At the heart of this case is just how solid Par’s receivables are. The SEC claims that hundreds of millions may be lost but isn’t entirely sure how much. As evidence, they point to more than 2,000 lawsuits Par has filed since inception against defaulted customers and assert the unlikelihood that Par and affiliated individuals could have reasonably claimed to have had a 1% or 2% default rate.
Par in its defense has said that the SEC has made “no attempt to address the successful recovery rate of Par Funding’s litigation or, more fundamentally, how this litigation correlates to a cash over cash default rate.”
Par has made several references to a cash-over-cash default rate in its court papers. In an August 9 filing, attorneys for Par say that the company’s cash-over-cash default rate is “perhaps the best in the industry.”
But even if it is, deBanked spoke with some accountants knowledgeable about these products that said that a cash-over-cash calculation would not normally be a formula one would use to express meaningful portfolio performance. They spoke generally as they did not have knowledge about Par’s books or personal methodologies.
And absent such knowledge of how Par calculated it, Par insists in its papers that it has the right to show that it did not misrepresent the default rate (and that it should have had that opportunity before being placed in receivership in the first place).
It doesn’t help that the SEC has made contradicting arguments about defaults. While implying that 50% of the money is in default ($300 million of $600 million funded is allegedly tied up in lawsuits, they say) they simultaneously state in their Amended Complaint that an analysis of these lawsuits reveals that Par’s “default rate is as high as 10%.”
One has to wonder, if that’s true, if a forced-receivership over such a company was warranted because the SEC thought that their default rate might be as high as… 10%.

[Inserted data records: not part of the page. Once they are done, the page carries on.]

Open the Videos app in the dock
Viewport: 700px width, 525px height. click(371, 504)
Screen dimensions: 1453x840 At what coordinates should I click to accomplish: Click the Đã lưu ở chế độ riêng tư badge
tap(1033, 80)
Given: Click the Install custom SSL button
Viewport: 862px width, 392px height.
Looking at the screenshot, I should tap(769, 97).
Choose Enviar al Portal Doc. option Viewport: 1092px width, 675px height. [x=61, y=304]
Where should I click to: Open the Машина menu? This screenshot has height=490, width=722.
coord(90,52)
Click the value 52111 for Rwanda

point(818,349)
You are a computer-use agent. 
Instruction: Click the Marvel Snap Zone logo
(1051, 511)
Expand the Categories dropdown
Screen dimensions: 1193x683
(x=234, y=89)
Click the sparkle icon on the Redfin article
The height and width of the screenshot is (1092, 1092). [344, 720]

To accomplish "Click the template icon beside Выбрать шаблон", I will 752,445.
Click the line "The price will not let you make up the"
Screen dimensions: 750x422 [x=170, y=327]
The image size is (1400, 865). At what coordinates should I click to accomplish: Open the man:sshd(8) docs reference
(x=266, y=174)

A rival alternative business lender, OnDeck, had reported a default rate of 5% in 2013, 18 months before going public at a $1.3 billion valuation. At the time, company CEO Noah Breslow told Forbes that a 5% default rate was “on a par with banks.” [sic]
On OnDeck’s June 30, 2020 balance sheet, the company set an allowance for credit losses at $173.6M against $901.1M in receivables, approximately 19%. That, of course, reflects the impact of COVID, which Par also argues it has had to contend with and that this should be considered in the big picture.
Safely secure from any raids, executives for OnDeck gathered on a conference call in late July to announce that they had been acquired by Enova at a share price of $1.38 that locked in a loss of more than 90% from their IPO ($20). After delving into the details, an analyst for Morgan Stanley offered a bit of praise. “Congratulations on the deal, guys,” he said before pivoting to a mundane question about the impact of economic stimulus on portfolio performance.
That same week, agents for the FBI were preparing to move in on the offices of Par Funding while the SEC filed a civil complaint under seal (and botched it.) Since then narratives have emerged about Par that include guns, jets, houses, data breaches, and alleged verbal exchanges. It’s a lot to take in.
But in the end it remains to be determined how much of Par’s purported $420M in MCA receivables can be collected. Even if for argument’s sake only $42 million were to be recovered (10%), an investor who put $1 into Par in 2014 and $1 into OnDeck stock in 2014 may somehow walk away a lot better by having bet on Par.